2. Das war zu erwarten..
acusticusneurinom 18.03.2014
Zitat von sysopdapdEigentlich sollen gentechnisch veränderte Maissorten Schädlinge fernhalten. In den USA aber wappnen sich Käfer zunehmend gegen Gifte im Genmais. Nun schlagen Forscher vor, die noch anfälligen Insekten zu schützen - und so die Resistenzen zu bekämpfen. http://www.spiegel.de/wissenschaft/natur/genmais-gifte-resistente-schaedlinge-breiten-sich-aus-a-959316.html
Jeder, der dieses Problem noch vor fünf Jahren vorausahnte und öffentlich äußerte, wurde von Befürwortern der Gentechnologie, die in diesem Schritt eine Revolution des Nutzpflanzenbaus und die Lösung aller Ernährungsprobleme der Weltbevölkerung sahen, als ewiggestriger Fortschrittsfeind gebrandmarkt und förmlich gekreuzigt. Jetzt hat man den Salat...
3. eingeübtes Nichtnachdenken
cassandros 18.03.2014
Zitat von bertram260e...wird man diese törichten Eingriffsversuche in adaptive Mechanismen aufgeben, die die Natur auf der Erde seit Jahrmilliarden erfolgreich eingeübt hat?

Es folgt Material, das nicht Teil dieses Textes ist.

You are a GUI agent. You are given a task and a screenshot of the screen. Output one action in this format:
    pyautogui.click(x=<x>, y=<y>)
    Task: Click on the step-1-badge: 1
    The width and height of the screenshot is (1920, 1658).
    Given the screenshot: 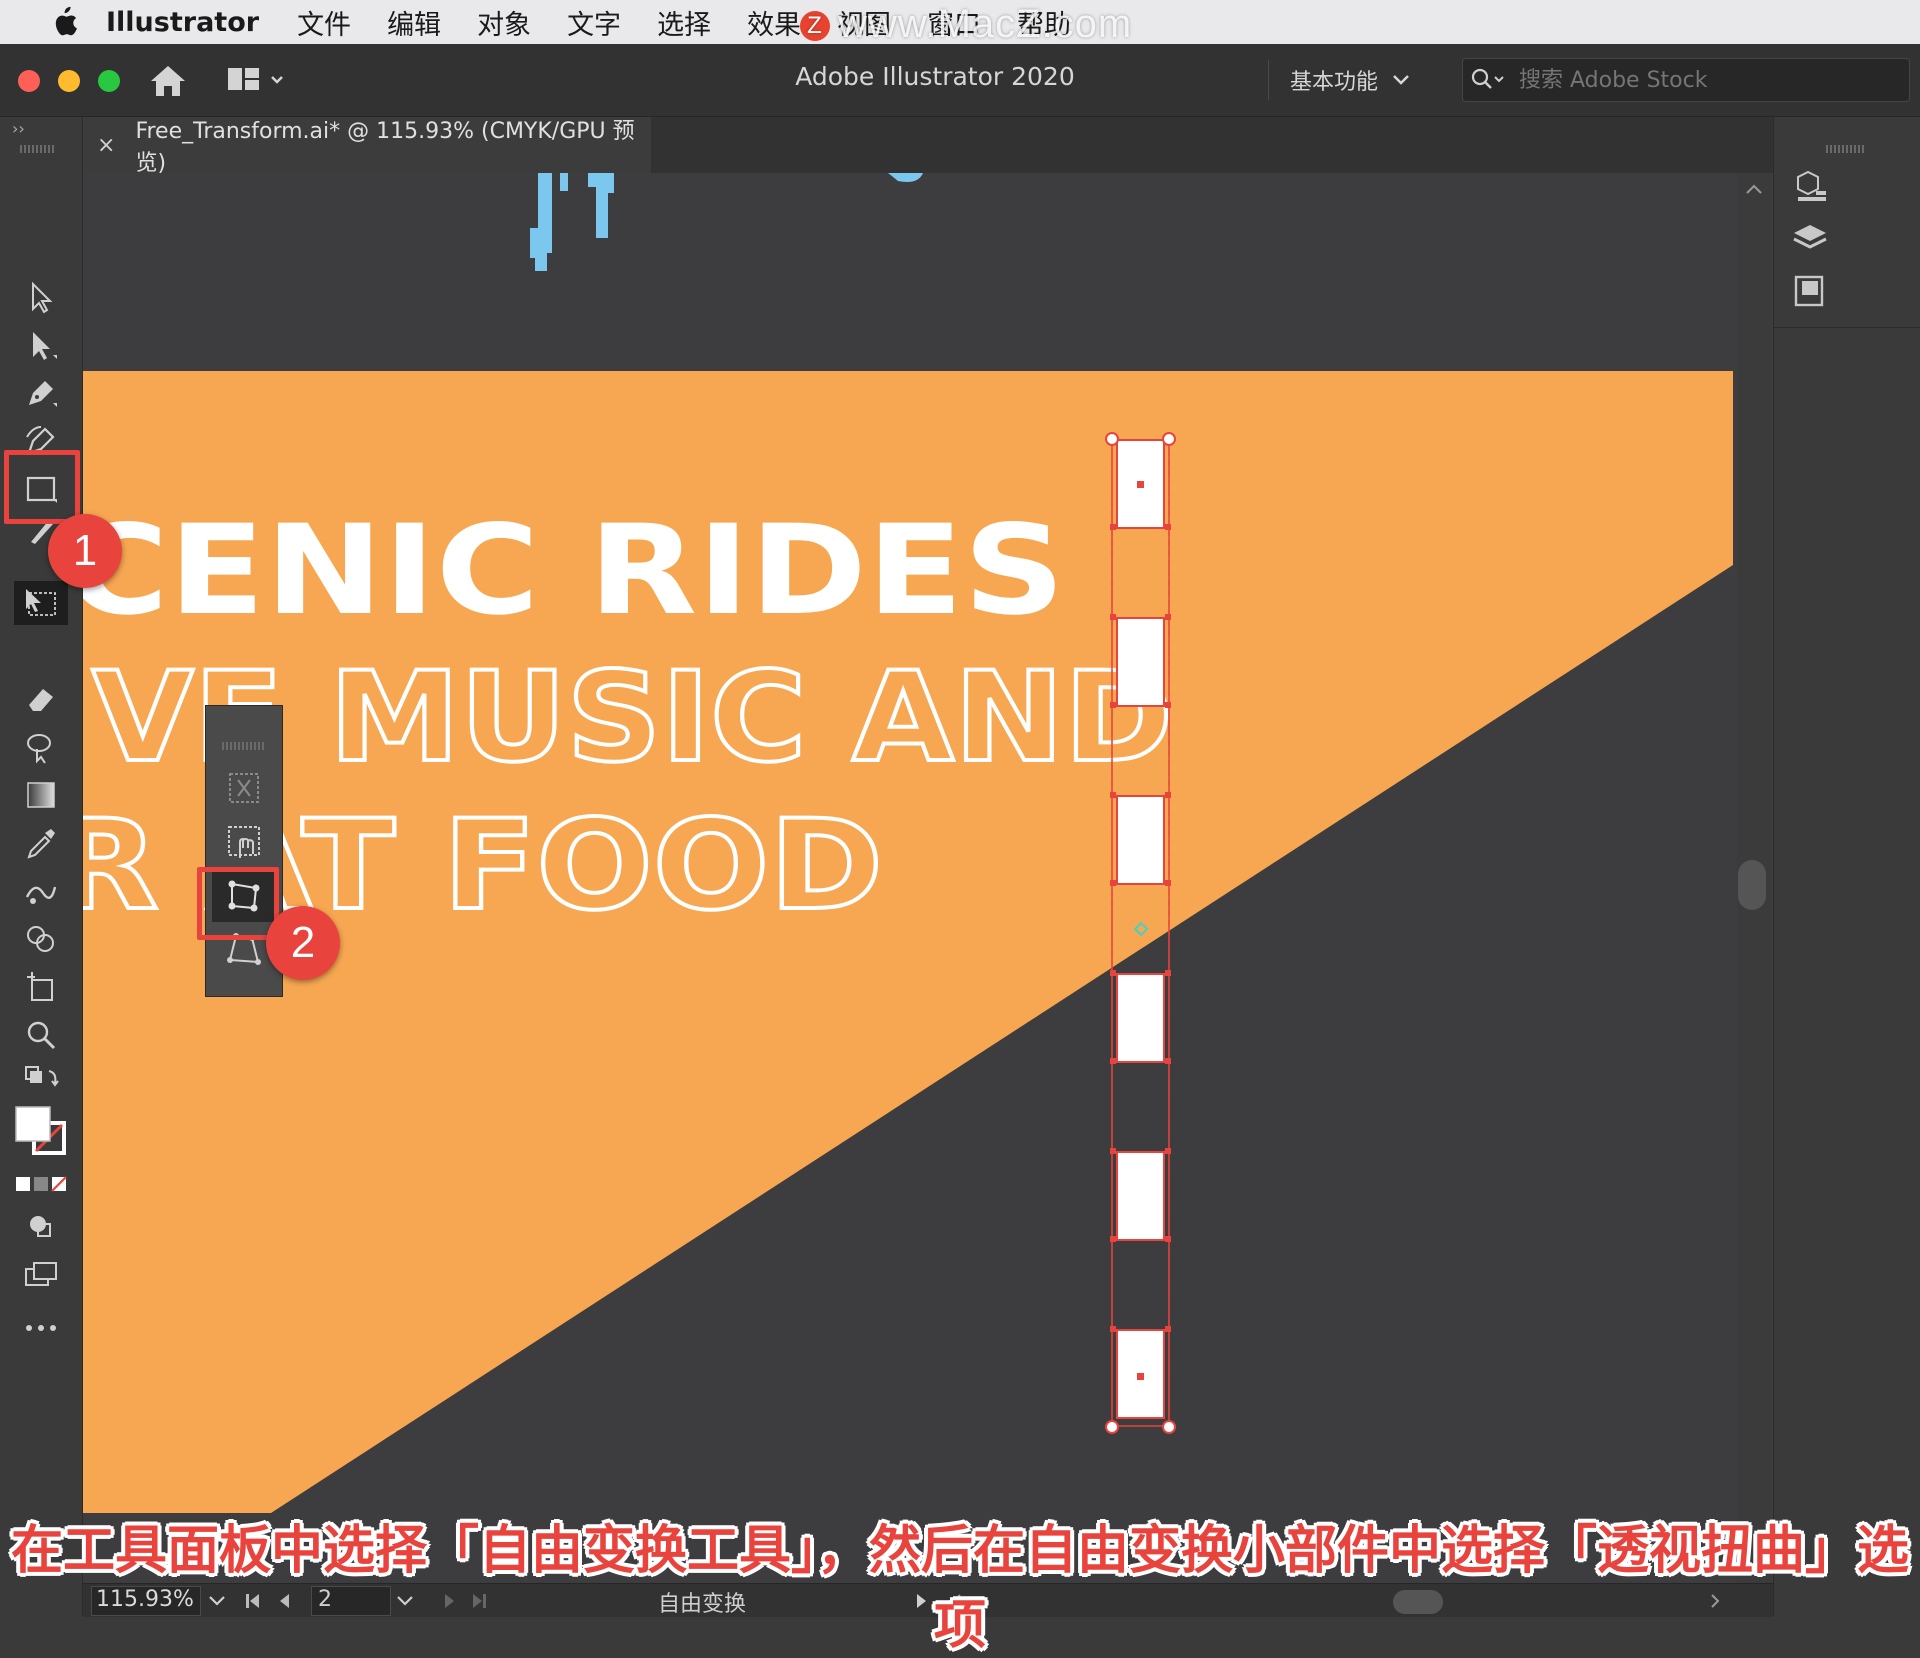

Was schlägst du als Alternative vor? Alle Getreidefelder von Schädlingen kahlfressen lassen? Bei dir kommen die Lebensmittel "aus dem Kühlschrank", nicht? Und Mama ist der adaptive Mechanismus, der für die immerwährende Auffüllung sorgt.
4. Der gute
felisconcolor 18.03.2014
alte Fruchtwechsel hatte schon seine Berechtigung. Aber das kam wohl auch daher das die Bauern ihr Handwerk über Generationen gelernt hatten und nicht studiert.
5. Wen wundert das?
strixaluco 18.03.2014
Wenn man Millionen nahezu oder vollkommen identischer Pflanzen mit dem gleichen Abwehrmechanismus einem Vielfachen an Fraßinsekten gegenüberstellt, die naturgemäß genetisch vielfältig sind, ist es, rein statistisch, allein eine Frage der Zeit, wann sich Resistenzen finden. Kurz gesagt: Die Evolution kann's eben immer noch besser (seit circa 3,5 Milliarden Jahren), sie hat schon eine Menge (krasse) Extreme überstanden. Agrogentechnik ist in der Regel überflüssig, auch wenn man davon keine "grünen Haare" oder Reißzähne bekommt, sie nützt allein den Patentinhabern und Kulturpiraten, die sich die Produkte von Jahrtausenden gemeinschaftlicher Züchtungsarbeit und Jahrmilliarden an Evolution einfach aneignen möchten. - Ja, Züchtungsarbeit muss belohnt werden, aber eben für den Anteil, den der Züchter wirklich aktuell verbessert hat - den Hauptteil hat immer die Natur gemacht. - Kluge Bauern wissen im übrigen schon lange, dass eine gute Fruchtfolge (!), Mischkultur, wo es möglich ist, Sortenvielfalt mit ihrem Potential, sich Naturveränderungen anzupassen und gezielte Eingriffe, wo wirklich Schaden entsteht viel besser wirken als die "Allheilmittel" mancher Leute, die vor allem sehr viel Geld in der eigenen Tasche sehen wollen. Haben wir Sortenvielfalt - und Freiheit, haben wir die Natur mit auf unserer Seite, haben wir Monokultur, ist sie immer nur unser Gegner - das geht auf die Dauer schief und muss nicht sein. Was Saatgut betrifft: Wenn man Standards möchte, kann man Kategorien einführen wie "standardisiert und einheitlich" "Erhaltungszucht" "variable Linie" und "Promenadenmischung". Alles hat seinen Sinn, und wenn drin ist, was draufsteht, kann sich jeder aussuchen, was er braucht, der Biobauer und der Tech-Freak. Das wäre doch Freiheit, oder?